Using coord_cartesian, all the underlying data is retained, but the plot is zoomed in as if using a magnifying glass. 🔍 ✅

Now, you might think this is only relevant for bar plots. However, let’s explore why it’s important even for scatter plots with geom_point.

Consider data with a strong linear correlation. What happens when we limit the x-axis? Instead of just showing a zoomed-in focus, the linear regression is recalculated with only the data in view, resulting in a misleading correlation:

library(palmerpenguins)
data(penguins)

ggplot(data = penguins, aes(x = flipper_length_mm, y = body_mass_g)) +
  geom_point() +
  geom_smooth(method = "lm", se = FALSE, color = "gray50") +
  theme_bw()

`geom_smooth()` using formula = 'y ~ x'

ggplot(data = penguins, aes(x = flipper_length_mm, y = body_mass_g)) +
  geom_point() +
  geom_smooth(method = "lm", se = FALSE, color = "gray50") +
  theme_bw() +
  xlim(170, 200)

`geom_smooth()` using formula = 'y ~ x'

You can see that depending on the context this approach could be problematic.

Or, let’s say you’re inspecting time series data, such as growth over time:

growth_tbl <- tibble(days = c(1, 2, 3, 4, 5, 6, 7, 8, 9, 10, 11, 12, 15, 20, 30, 40, 50),
                      weight = c(2, 5, 4, 7, 10, 13, 17, 17, 15, 13, 20, 25, 45, 90, 200, 500, 2000))

ggplot(data = growth_tbl, aes(x = days, y = weight)) +
  geom_point() +
  geom_line() + 
  theme_bw()

And you wanted to focus in on early growth.

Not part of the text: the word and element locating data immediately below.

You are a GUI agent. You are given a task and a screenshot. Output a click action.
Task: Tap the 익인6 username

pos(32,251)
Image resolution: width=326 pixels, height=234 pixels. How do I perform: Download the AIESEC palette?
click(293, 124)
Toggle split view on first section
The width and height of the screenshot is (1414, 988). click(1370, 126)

If you used xlim() instead of coor_cartesian(), you will notice below that the last piece of informative data, that the growth recovers and continues to increase, is lost.

xlim()

ggplot(data = growth_tbl, aes(x = days, y = weight)) +
  geom_point() +
  geom_line() +
  xlim(0,10) +
  ylim(0,20) +
  theme_bw()

coor_cartesian()

ggplot(data = growth_tbl, aes(x = days, y = weight)) +
  geom_point() +
  geom_line() +
  coord_cartesian(xlim=c(0,10), ylim=c(0,20)) +
  theme_bw()

While most statistics are computed before plotting, and therefore this may not drastically change data interpretation, using coord_cartesian() ensures you’re zooming in rather than trimming data.

scales

📢 Shoutout to June Choe for highlighting this, even coord_cartesian() might not be the function you want.

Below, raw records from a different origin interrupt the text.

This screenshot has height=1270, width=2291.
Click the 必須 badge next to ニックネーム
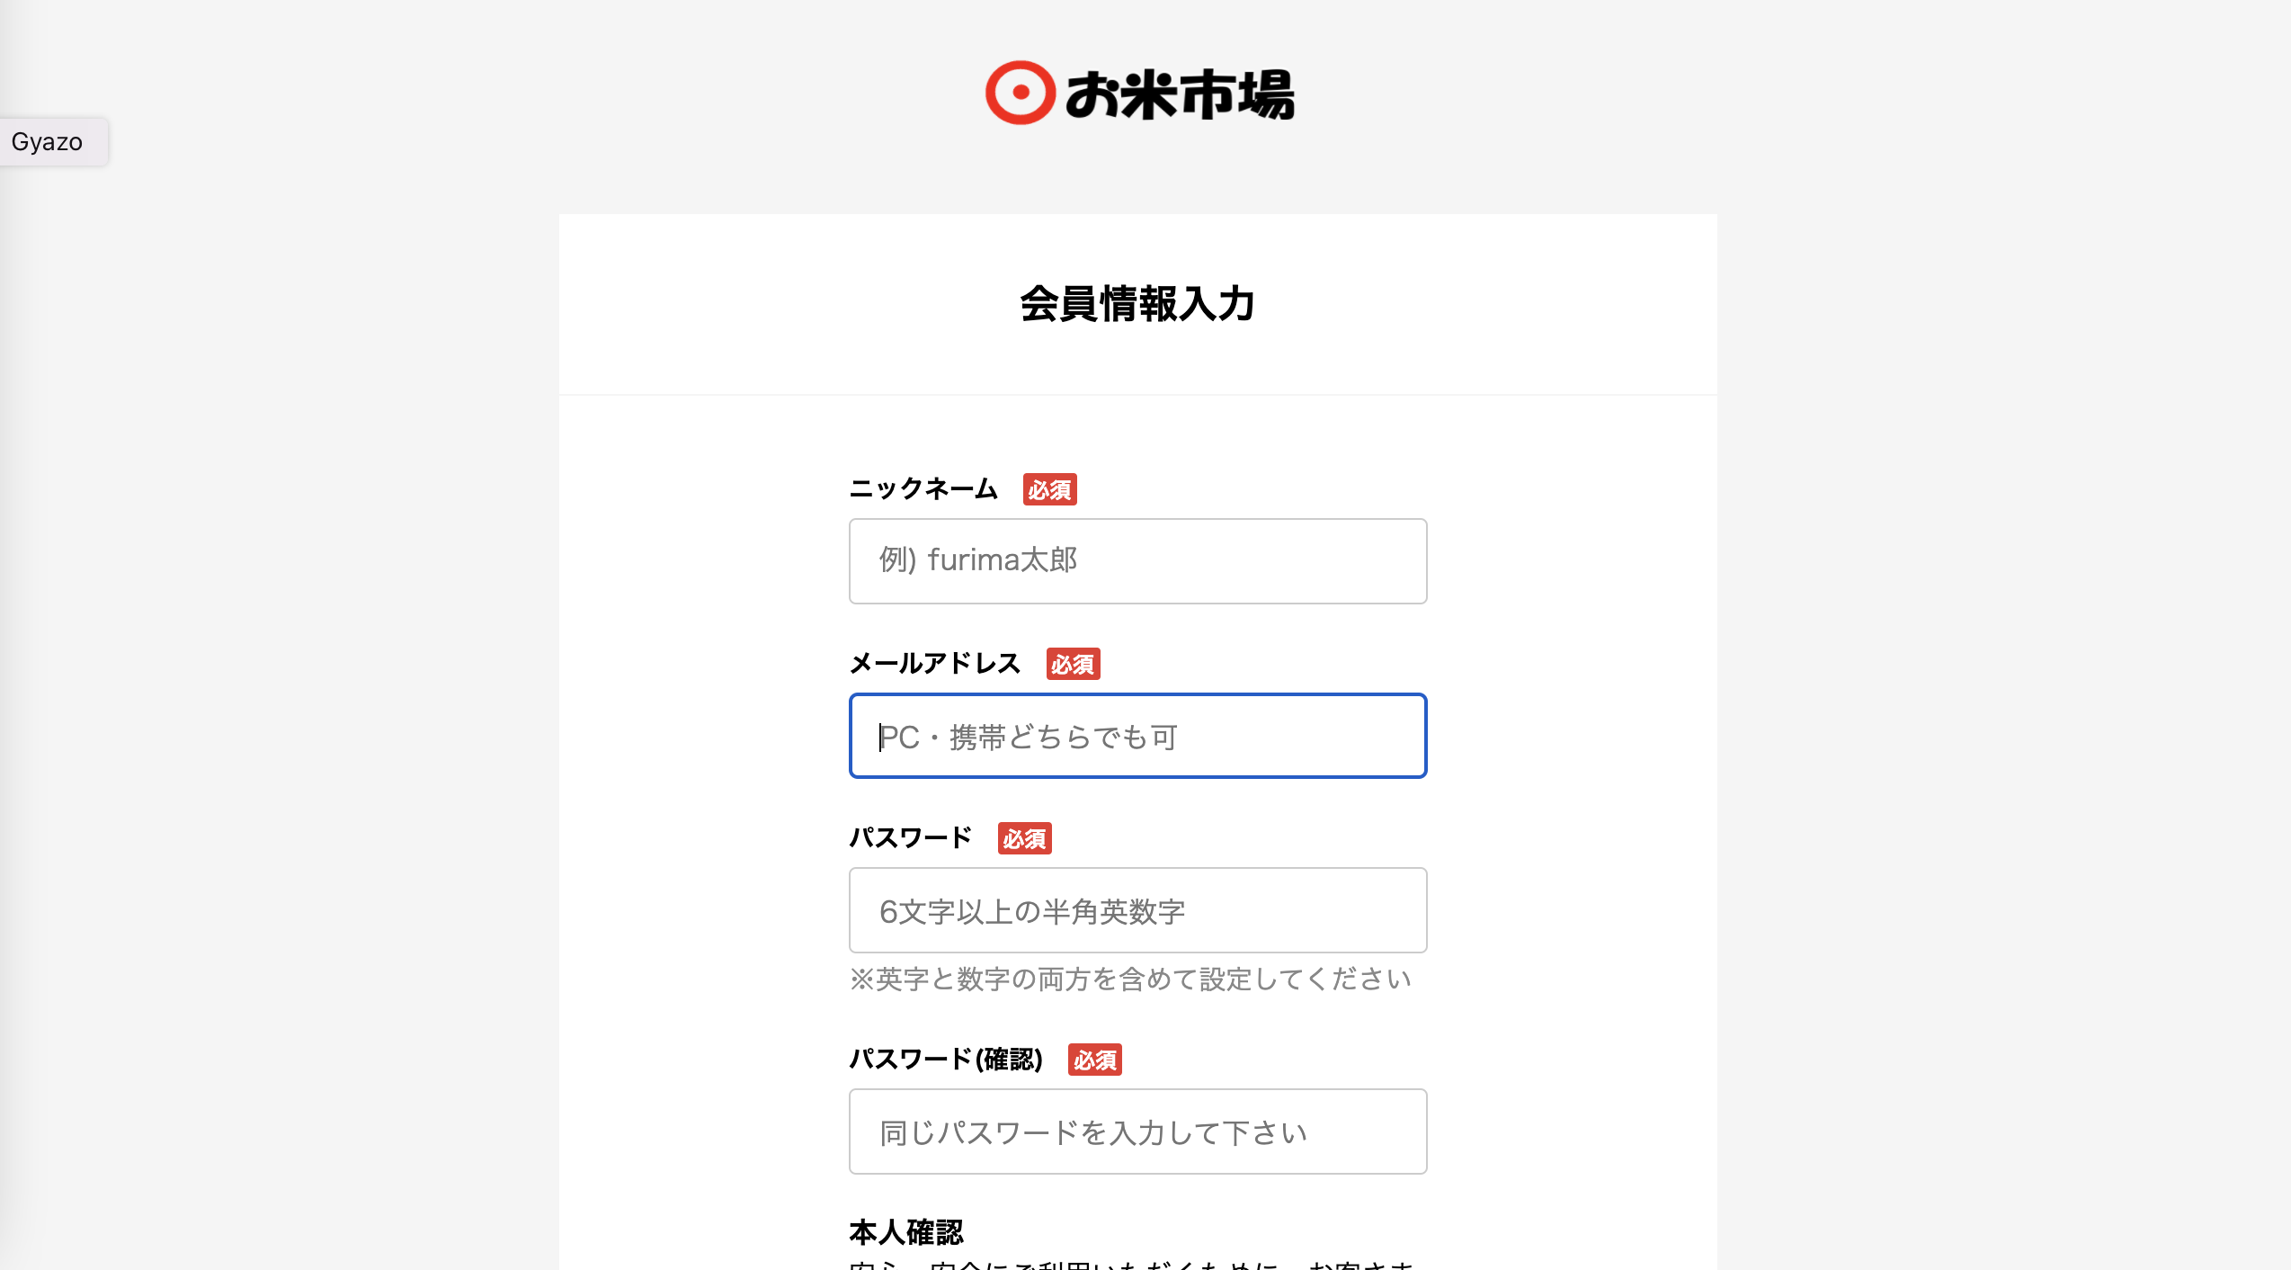coord(1049,490)
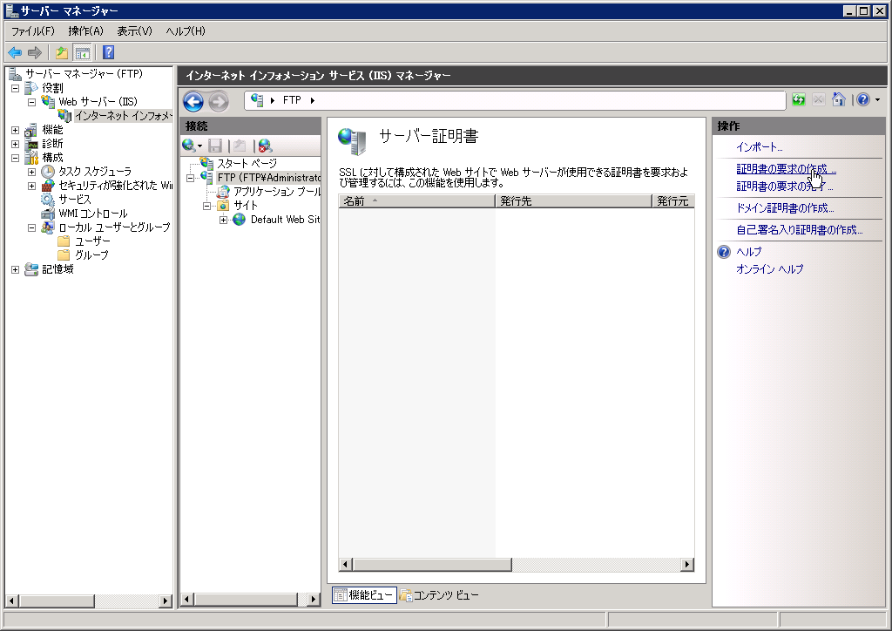This screenshot has width=892, height=631.
Task: Click the blue Back arrow in IIS Manager
Action: pos(193,101)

Instead, consider defining your x or y limits within the scale_*() functions and using the scales package to handle out-of-bounds (OOB) values. This approach makes your logic clearer to others using your code, or even to yourself when revisiting your script months later. June has a video explaining this a little more 🎥

Let’s revisit our barplot example. By specifying the y-axis limits to be between 15 and 25 and using scales::oob_keep(), we maintain values outside these limits for the background dataset and other statistical calculations. This effectively zooms into the data within our specified limits without removing out-of-bounds values.

ggplot(data = data_tbl, aes(x = sample, y = value)) +
  geom_bar(stat = "identity") +
  theme_bw() +
  scale_y_continuous(limits = c(15,25), oob = scales::oob_keep)

Maybe you have already been through this journey and are an axis limiting champion. Hopefully though this post helps someone. If you have any suggestions or additions, please share them!